Wojsko nie sprzedało kołobrzeskich działek. Kolejny przetarg prawdopodobnie w lutym 2018 roku
27 listopada 2017 Info21 listopada odbył się w Agencji Mienia Wojskowego w Szczecinie przetarg na sprzedaż trzech kołobrzeskich działek o łącznej powierzchni ponad 12 hektarów.
Zdjęcie poglądowe.
Działki są położone między osiedlem Bajkowym a Europejskim. W miejskim planie zagospodarowania przestrzennego przeznaczono je m.in. pod tereny zielone (np. parki), obiekty sportowe i drogi dojazdowe.
21 listopada nieruchomość przy ul. Artyleryjskiej (działka nr 11/4, pow. 3,1952 ha, cena wywoławcza: 3 mln 300 tys. zł) i dwie, niezabudowane działki przy ul. Wesołej (dz. nr 103/6, pow. 7,8362 ha i dz. nr 103/17, pow. 1,35 ha, cena wywoławcza: 9 mln 300 tys. zł) nie znalazły nowych właścicieli.
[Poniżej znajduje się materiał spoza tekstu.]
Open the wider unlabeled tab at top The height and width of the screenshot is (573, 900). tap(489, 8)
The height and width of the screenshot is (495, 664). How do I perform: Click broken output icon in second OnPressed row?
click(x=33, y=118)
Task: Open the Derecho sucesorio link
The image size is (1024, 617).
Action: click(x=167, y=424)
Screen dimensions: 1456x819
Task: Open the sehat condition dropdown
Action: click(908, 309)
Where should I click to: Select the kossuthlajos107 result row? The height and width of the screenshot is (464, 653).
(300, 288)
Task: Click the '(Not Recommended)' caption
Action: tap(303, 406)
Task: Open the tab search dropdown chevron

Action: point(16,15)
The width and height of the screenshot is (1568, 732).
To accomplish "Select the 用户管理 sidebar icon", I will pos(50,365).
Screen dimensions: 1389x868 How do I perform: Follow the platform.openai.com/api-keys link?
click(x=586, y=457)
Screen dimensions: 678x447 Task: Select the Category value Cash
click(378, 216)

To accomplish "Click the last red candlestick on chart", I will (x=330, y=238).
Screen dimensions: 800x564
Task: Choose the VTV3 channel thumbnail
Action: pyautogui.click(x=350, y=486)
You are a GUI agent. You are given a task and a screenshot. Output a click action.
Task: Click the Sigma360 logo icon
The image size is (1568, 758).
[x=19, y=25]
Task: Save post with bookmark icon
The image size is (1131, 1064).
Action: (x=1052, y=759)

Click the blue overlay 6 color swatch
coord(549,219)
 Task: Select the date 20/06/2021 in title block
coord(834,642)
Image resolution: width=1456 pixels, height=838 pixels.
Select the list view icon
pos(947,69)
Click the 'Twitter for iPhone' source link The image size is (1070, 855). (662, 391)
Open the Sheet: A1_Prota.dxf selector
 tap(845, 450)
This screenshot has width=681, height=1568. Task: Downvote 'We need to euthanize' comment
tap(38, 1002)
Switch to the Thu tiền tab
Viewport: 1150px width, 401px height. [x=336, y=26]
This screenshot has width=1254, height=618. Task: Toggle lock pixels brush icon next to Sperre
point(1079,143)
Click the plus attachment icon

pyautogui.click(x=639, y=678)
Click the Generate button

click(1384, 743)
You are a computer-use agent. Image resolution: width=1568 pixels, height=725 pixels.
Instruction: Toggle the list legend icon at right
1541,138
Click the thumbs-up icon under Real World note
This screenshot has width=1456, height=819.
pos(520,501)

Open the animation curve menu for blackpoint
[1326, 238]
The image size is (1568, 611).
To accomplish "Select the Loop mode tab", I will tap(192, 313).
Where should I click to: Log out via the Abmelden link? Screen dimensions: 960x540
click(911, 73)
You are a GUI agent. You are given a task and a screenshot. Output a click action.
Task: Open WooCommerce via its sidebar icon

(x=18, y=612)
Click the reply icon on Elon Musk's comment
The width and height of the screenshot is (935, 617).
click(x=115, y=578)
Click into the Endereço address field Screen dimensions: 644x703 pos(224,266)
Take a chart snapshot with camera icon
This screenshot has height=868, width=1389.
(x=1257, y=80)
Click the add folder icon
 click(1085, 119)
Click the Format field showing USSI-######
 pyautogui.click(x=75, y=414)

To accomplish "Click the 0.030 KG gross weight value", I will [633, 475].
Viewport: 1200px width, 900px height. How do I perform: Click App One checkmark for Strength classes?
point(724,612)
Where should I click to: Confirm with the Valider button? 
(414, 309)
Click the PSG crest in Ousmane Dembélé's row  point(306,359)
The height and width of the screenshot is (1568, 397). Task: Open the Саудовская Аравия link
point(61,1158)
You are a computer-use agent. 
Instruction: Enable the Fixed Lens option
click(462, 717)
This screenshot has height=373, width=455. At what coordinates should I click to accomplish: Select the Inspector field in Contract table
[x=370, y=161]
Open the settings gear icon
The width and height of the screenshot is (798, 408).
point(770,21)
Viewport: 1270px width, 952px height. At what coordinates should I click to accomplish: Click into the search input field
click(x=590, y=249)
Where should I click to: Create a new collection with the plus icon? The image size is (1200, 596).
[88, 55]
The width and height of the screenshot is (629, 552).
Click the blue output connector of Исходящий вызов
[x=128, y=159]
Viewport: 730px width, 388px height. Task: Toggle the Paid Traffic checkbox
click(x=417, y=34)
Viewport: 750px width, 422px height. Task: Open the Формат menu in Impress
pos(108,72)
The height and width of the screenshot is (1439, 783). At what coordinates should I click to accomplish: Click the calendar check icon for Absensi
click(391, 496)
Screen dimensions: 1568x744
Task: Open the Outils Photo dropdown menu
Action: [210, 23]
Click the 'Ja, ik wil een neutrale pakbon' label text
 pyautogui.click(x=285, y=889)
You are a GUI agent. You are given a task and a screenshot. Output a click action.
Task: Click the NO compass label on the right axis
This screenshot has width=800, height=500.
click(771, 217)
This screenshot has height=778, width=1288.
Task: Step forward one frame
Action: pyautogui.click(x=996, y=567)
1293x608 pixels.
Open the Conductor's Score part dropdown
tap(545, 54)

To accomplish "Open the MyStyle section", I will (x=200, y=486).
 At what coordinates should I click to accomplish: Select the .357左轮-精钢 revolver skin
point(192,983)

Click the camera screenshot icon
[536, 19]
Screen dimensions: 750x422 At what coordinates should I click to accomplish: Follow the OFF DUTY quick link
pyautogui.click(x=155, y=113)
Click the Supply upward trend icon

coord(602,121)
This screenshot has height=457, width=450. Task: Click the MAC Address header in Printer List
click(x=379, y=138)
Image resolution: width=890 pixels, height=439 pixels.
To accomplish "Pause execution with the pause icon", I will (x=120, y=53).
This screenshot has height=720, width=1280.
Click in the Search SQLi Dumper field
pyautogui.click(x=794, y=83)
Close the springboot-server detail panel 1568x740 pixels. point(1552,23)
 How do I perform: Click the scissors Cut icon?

– Oddział Regionalny Agencji Mienia Wojskowego w Szczecinie planuje organizację kolejnych przetargów na sprzedaż tych nieruchomości – informuje Maciej Macios z warszawskiego biura prasowego AMW – Prawdopodobny termin to luty 2018 roku.
Przypomnijmy, że o ich kupno przez miasto do prezydenta Janusza Gromka apelowało stowarzyszenie Projekt Kołobrzeg, bo jak pisali jego przedstawiciele w piśmie wysłanym na adres Ratuszowa 13, są to tereny kluczowe dla przyszłości miasta i stanowią tzw. bank ziemi.
W odpowiedzi prezydent Kołobrzegu przypominał, że miasto od 2010 roku prowadziło negocjacje z AMW w Szczecinie w sprawie nabycia tych terenów. I pomimo sporządzenia w 2015 roku protokołu uzgodnień, nie doszło do finalizacji transakcji – Agencja nagle zmieniła swoje stanowisko w tej sprawie.
Teraz kupno działek między osiedlem Bajkowym a Europejskim jest zdaniem miejskich urzędników za drogie: wydatek „powyżej 15,5 mln złotych (doliczając minimalne postąpienie i podatek VAT wg stawki 23%) na zakup wyżej wymienionych nieruchomości nie jest uzasadnione gospodarczo” – napisali w odpowiedzi na pismo Stowarzyszenia.
Jednocześnie urzędnicy uspakajają, że miasto nie jest zainteresowane zmianą zarówno studium zagospodarowania przestrzennego, jak i miejscowego planu zagospodarowania przestrzennego dla tego obszaru, a potencjalne starania nowego właściciela tych gruntów o zmianę miejscowego planu (dopuszczające np. zabudowę mieszkaniową) będą nieskuteczne.
Na koniec prezydent deklaruje, że jeżeli działki nie zostaną sprzedane w najbliższym przetargu, to wystąpi do AMW z wnioskiem o ich kupno za 10 procent wyceny.